--- Exercise prompt ---
Reproduce verbatim the entries running from the line containing "The image size is (800, 415)." through the end of the entries, both ends included.

====== Provided information

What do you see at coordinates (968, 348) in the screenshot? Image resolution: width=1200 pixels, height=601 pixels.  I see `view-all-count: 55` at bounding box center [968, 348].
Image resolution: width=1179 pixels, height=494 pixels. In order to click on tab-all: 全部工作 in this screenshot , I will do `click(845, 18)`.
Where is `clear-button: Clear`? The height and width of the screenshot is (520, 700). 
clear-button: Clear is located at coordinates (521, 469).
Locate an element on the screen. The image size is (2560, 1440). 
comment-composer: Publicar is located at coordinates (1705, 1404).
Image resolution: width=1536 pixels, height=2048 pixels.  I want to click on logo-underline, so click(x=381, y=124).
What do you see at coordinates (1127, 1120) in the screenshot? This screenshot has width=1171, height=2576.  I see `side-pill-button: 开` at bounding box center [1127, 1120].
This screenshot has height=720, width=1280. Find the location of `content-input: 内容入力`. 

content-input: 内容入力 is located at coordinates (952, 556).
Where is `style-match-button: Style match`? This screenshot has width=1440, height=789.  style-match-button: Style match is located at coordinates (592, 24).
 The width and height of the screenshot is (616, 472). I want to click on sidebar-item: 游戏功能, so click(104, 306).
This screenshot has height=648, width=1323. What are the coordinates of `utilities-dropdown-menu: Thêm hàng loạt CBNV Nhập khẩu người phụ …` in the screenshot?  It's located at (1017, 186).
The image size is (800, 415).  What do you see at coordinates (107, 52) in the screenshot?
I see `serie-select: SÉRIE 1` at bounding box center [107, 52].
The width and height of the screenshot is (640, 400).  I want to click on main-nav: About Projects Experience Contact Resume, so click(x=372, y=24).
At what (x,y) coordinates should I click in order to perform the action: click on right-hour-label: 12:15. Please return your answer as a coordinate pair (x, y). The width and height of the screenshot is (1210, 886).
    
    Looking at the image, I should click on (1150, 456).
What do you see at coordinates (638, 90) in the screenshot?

============

--- Result of this exercise ---
The image size is (800, 415).  What do you see at coordinates (107, 52) in the screenshot?
I see `serie-select: SÉRIE 1` at bounding box center [107, 52].
The width and height of the screenshot is (640, 400).  I want to click on main-nav: About Projects Experience Contact Resume, so click(x=372, y=24).
At what (x,y) coordinates should I click in order to perform the action: click on right-hour-label: 12:15. Please return your answer as a coordinate pair (x, y). The width and height of the screenshot is (1210, 886).
    
    Looking at the image, I should click on (1150, 456).
What do you see at coordinates (638, 90) in the screenshot?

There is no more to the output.